An electric GTI is coming in two years’ time, and Abarth launches an interesting version of the 595 pocket rocket.
This is AM Drive, Motor1’s daily look at the news you need before you get in your car.
Electric Volkswagen GTI Coming In 2026
While we’re patiently waiting for the GTI to get a mid-cycle facelift in 2024, Volkswagen is already thinking ahead. The company’s design boss took to Instagram to announce a fully electric version is coming in 2026. Andreas Mindt shared a sketch of the original Golf GTI alongside the recently unveiled ID. GTI concept.
Since the Mk1 came out in 1975, VW has managed to sell more than 2.8 million units of the Grand Tourer Injection out of a total of more than 35 million Golfs sold throughout eight generations. The first one without a combustion engine is arriving in roughly two years’ time. It should peacefully coexist with the gasoline hot hatch for several years.
The sketch seemingly suggests that VW will use the “Golf” moniker for a production version of the ID. GTI. However, lest we forget the concept was based on another showcar, the ID. 2all. That was a smaller vehicle seen as future electric replacement of the Polo supermini. The peeps from Wolfsburg said it would be “as spacious as a Golf, as affordable as a Polo.” Both concepts were underpinned by the forthcoming MEB Entry platform for front-wheel-drive vehicles. The ninth-generation, electric-only Golf due in 2028 will ride on the upcoming SSP platform.
Time will tell whether the electric GTI due in 2026 will be a Golf GTI or an ID.2 GTI since it’s all a bit confusing right now. We wager it’ll be the latter. In the meantime, VW has trademarked a new “GTI” logo where the “I” is replaced by a lightning bolt.

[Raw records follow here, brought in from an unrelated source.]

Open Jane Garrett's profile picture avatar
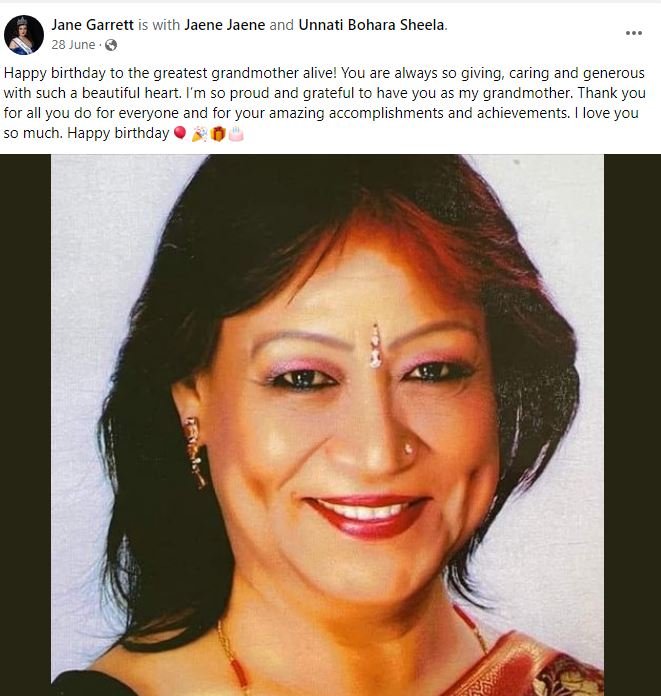This screenshot has width=661, height=696. pyautogui.click(x=24, y=35)
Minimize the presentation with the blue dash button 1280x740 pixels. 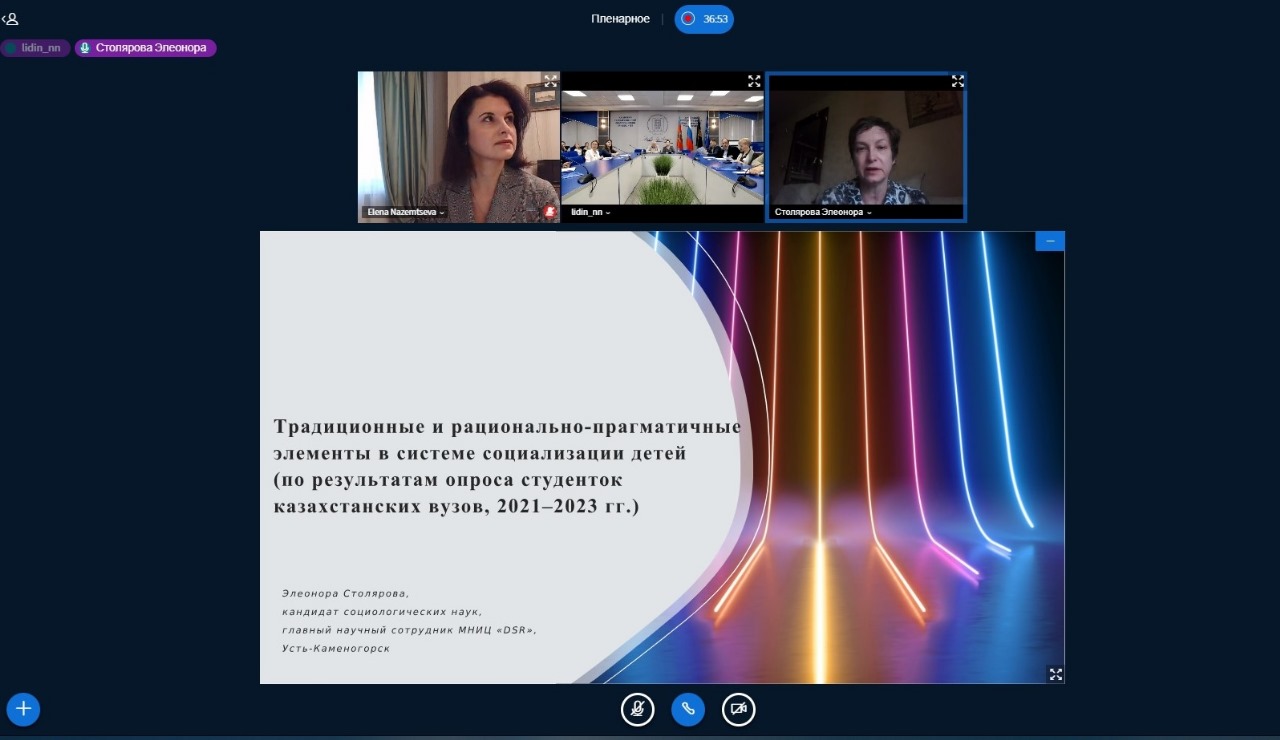coord(1050,241)
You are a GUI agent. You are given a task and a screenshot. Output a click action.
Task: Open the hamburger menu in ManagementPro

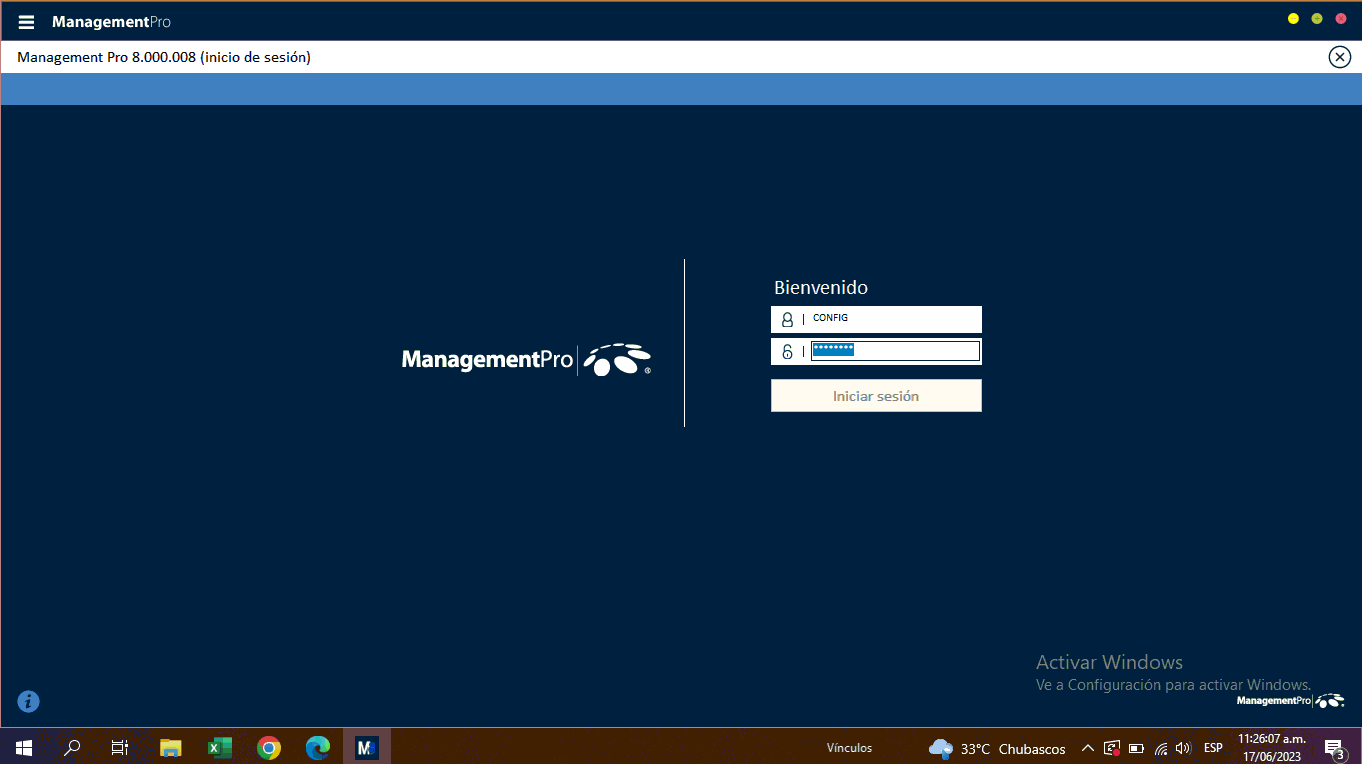click(26, 22)
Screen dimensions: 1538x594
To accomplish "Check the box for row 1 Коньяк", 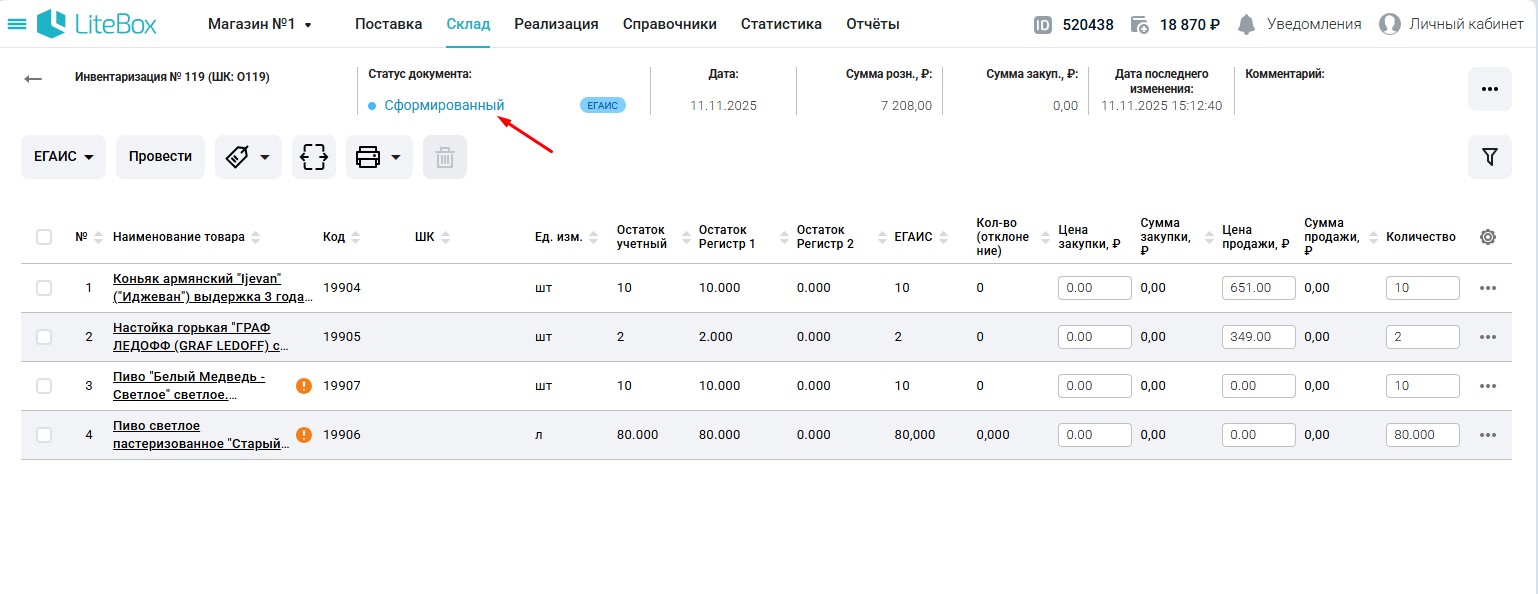I will pyautogui.click(x=44, y=288).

The Abarth F595C Has A Lexus-Like Exhaust
Abarth introduced the 500e electric hot hatch about a year ago but it’s still selling the gasoline versions in some parts of the world. Japan happens to be one of the markets where Fiat’s performance division is keeping the ICE alive. Not only that, but the feisty city car is getting the special edition treatment based on the convertible with its electrically folding fabric roof.
Available in both left- and right-hand-drive configurations, the Abarth F595C is capped at 160 units. Production is evenly split between LHD and RHD, both of which come with a five-speed manual gearbox. The special variant also gets a Beats audio system inherited from the beefier 695 series. Customers can pick from Grigio Record (gray) and Rosso Passione (red) colors, each capped at 80 units.
Power is provided by a turbocharged 1.4-liter gasoline engine making 162 hp and 154 lb-ft (210 Nm) of torque. That might not sound like much, but the car only weighs 2,557 pounds (1,160 kilograms). It’s just about as heavy as a Mazda MX-5 Miata RF. It features vertically stacked exhaust tips that might make you think of a Lexus F model. BMW has an optional M Performance exhaust with stacked exhaust tips as well but they’re mounted near the center. Mind you, this is not the first Abarth to adopt this setup since the F595 had it first back in 2021.
The Abarth F595C goes on sale today in Japan and costs 4,750,000 yen, which works out to about $33,200 at current exchange rates.